Ada 6 jenis toksin yang dihasilkan clostridium botulinum ini yaitu:
▫ Jenis A à bersifat lebih toksin daripada jenis B
▫ Jenis B à sering dijumpai di tanah
▫ Jenis C à penyebab penyakit pada unggas, sapi dan hewan lain
▫ Jenis D à berkaitan dengan keracunan makanan pada sapi
▫ Jenis E à bersifat toksik pada manusia, ditemukan pada ikan
▫ Jenis G à tidak mengakibatkan botulisme pada manusia
4. Jelaskan bagaimana patogen tersebut tersebar di lingkungan dan tertular ke manusia
5. Bagaimana kondisi lingkungan (suhu, kelembaban, cahaya, nutrisi, dll) yang mendukung kehidupan patogen
Penyebaran bakteri C. botulinum melalui spora yang dihasilkan oleh bakteri
tersebut. Spora C. botulinum dapat ditemukan di saluran pencernaan manusia,
ikan, burung, dan hewan ternak. Selain itu, spora C. botulinum juga dapat
ditemukan di tanah, pupuk organik, limbah, dan hasil panen. Spora tersebut
dapat berakhir di usus hewan yang memakan hewan atau tumbuhan yang
terkontaminasi spora tersebut kemudian memasuki rantai makanan manusia.

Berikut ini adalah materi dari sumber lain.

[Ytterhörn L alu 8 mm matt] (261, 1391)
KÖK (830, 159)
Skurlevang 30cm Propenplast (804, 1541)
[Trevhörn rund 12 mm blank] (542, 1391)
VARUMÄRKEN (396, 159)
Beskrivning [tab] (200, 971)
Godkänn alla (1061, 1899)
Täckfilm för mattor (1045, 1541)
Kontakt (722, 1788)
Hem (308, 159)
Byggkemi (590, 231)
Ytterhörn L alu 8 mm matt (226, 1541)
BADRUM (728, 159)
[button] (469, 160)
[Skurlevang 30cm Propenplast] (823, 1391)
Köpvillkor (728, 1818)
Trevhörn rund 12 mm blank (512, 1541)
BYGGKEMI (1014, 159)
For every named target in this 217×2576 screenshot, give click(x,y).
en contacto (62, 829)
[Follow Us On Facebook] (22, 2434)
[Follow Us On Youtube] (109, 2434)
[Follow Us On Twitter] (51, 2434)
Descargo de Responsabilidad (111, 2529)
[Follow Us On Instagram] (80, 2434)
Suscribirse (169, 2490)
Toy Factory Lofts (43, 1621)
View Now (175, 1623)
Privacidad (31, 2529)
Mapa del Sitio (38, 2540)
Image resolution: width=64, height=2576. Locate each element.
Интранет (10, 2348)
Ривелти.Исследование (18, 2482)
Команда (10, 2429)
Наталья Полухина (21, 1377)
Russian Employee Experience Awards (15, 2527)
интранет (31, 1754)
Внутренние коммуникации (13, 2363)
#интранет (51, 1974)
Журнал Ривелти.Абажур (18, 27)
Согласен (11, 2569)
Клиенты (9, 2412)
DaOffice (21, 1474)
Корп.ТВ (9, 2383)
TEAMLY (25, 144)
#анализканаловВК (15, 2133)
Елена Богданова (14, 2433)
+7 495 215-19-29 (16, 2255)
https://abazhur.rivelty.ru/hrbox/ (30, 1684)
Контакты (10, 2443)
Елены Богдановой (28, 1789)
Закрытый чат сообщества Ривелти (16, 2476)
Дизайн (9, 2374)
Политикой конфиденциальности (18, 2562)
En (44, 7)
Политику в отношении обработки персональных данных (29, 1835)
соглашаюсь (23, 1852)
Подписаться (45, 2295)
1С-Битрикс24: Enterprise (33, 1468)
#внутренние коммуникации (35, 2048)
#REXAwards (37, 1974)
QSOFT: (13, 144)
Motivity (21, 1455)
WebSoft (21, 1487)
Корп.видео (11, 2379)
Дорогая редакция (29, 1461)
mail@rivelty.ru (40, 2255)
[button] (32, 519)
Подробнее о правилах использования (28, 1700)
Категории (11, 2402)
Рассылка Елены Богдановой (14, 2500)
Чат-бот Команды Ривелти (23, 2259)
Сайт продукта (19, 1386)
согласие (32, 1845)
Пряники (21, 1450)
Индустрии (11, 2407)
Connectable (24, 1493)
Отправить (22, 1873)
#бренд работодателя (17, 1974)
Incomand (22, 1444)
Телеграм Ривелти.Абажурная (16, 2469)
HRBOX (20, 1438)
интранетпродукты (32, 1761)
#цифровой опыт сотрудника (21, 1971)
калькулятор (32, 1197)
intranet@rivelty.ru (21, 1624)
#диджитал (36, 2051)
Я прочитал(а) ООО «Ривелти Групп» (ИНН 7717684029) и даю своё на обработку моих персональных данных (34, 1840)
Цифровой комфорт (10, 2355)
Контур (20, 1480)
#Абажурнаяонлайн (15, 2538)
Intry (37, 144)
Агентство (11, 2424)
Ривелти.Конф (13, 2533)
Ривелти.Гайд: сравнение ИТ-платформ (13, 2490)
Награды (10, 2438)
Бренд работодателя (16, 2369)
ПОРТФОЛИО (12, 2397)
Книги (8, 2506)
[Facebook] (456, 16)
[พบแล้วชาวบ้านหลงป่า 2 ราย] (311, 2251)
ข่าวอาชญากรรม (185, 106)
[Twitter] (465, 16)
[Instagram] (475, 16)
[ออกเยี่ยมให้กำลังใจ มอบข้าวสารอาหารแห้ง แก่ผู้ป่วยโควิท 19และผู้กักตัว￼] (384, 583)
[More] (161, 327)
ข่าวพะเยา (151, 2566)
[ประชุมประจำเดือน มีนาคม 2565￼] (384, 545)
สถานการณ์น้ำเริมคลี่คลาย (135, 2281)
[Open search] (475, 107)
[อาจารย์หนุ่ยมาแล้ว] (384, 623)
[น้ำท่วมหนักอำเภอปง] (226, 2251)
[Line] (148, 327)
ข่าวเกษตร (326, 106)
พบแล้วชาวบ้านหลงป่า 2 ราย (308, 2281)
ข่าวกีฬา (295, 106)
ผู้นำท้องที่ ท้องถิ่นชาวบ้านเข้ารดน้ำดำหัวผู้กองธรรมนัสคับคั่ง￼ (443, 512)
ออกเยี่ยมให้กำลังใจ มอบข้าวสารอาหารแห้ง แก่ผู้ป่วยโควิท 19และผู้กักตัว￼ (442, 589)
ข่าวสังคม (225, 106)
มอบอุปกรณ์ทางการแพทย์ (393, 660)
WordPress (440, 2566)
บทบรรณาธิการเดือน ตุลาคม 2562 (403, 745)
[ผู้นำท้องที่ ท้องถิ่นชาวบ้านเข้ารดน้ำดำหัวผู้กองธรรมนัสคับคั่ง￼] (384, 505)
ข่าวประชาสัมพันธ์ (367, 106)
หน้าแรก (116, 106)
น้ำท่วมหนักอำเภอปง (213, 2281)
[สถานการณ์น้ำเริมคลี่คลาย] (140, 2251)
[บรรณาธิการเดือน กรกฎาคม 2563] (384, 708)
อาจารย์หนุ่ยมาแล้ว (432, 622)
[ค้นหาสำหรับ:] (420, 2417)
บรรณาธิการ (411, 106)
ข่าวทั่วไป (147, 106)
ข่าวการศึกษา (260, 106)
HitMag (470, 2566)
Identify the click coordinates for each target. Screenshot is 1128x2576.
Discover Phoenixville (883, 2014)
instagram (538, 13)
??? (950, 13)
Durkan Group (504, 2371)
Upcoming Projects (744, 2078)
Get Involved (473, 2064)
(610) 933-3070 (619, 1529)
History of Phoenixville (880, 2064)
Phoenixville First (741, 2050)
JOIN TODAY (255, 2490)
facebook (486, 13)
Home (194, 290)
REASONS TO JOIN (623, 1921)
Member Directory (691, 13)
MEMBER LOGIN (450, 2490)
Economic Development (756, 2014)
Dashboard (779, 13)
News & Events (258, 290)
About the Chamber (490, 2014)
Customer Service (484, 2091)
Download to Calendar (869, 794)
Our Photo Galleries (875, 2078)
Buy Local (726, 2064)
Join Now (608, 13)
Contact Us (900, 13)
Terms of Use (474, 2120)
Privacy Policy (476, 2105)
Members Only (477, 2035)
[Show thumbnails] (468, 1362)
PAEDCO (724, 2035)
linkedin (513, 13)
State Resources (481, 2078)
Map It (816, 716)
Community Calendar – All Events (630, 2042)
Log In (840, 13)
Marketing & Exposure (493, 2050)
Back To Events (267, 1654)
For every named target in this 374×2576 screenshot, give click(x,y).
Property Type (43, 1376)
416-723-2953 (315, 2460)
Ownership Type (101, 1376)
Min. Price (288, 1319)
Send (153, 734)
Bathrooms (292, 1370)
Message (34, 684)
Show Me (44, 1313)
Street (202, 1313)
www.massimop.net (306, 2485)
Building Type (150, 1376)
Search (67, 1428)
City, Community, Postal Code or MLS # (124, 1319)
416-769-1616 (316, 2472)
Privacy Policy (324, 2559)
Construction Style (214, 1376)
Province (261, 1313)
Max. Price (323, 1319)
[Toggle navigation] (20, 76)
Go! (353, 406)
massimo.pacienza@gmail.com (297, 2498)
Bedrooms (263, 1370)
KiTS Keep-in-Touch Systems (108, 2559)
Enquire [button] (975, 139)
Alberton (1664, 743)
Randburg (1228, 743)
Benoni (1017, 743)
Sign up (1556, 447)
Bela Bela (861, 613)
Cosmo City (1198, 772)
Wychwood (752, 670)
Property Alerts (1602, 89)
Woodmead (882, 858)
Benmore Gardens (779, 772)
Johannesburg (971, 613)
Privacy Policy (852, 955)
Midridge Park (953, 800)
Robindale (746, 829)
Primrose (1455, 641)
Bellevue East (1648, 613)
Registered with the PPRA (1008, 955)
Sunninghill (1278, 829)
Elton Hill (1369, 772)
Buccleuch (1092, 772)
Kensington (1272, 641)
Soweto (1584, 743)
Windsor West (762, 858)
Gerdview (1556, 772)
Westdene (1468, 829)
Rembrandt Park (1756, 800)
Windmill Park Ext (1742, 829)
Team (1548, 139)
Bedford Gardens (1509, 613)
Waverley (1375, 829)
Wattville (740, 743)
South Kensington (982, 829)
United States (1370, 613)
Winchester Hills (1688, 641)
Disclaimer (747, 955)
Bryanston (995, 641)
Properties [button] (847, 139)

Jika spora memasuki lingkungan yang anaerob, misalnya pada kaleng
makanan, spora – spora tersebut akan tumbuh menjadi bakteri yang dapat
menghasilkan neurotoksin. Pada makanan yang tertutup dan pH nya rendah
(lebih dari 4,6) merupakan tempat pertumbuhan bakteri C. botulinum yang
kemudian dapat memproduksi racun. Faktor lain yang mendukung tumbuhnya
spora menjadi sel vegetatif adalah kadar garam yang di bawah 7%, kandungan
gula di bawah 50%, temperatur 4oC – 49oC (suhu kamar), kadar kelembapan
tinggi, serta sedikitnya kompetensi dengan bakteri flora (Elvira, 2008).
6. Bagaimana cara pencegahan penularan patogen tersebut
Bakteri Clostridium botulinum yang merupakan penyebab botulisme mempunyai ciri tidak tahan terhadap suhu panas walaupun sporanya dapat bertahan dalam beberapa jam pada suhu 100o celcius dan kira-kira dapat bertahan sampai 10 menit dalam suhu 120o celcius. Sehingga, cara efektif untuk membunuh racun botulinum pada makanan adalah dengan memanaskannya pada suhu 80o celcius selama 30 menit atau 100o celcius selama 10 menit.
Sementara itu, racun botulinum dapat bertahan stabil pada pH 3,5 sampai 6,5 dan akan inaktif pada pH di luar itu. Sehingga, disarankan untuk mengurangi natrium nitrit yang berfungsi sebagai pembentuk flavor dan warna, serta antimikroba, karena dikhawatirkan membentuk senyawa nitrosiamin yang bersifat asam kuat.
7. Bagaimana cara identifikasi patogen pada sampel asal manusia dan lingkungan
Ciri fisik yang dapat diamati pada manusia yang terkena racun botulinum yaitu, muntah, mengalami konstipasi, mulut kering dan kehausan, susah menelan dan berbicara, susah bernafas (dalam kondisi lebih parah). Sementara pada makanan yang tercemar, akan timbul baud dan rasa yang abnormal.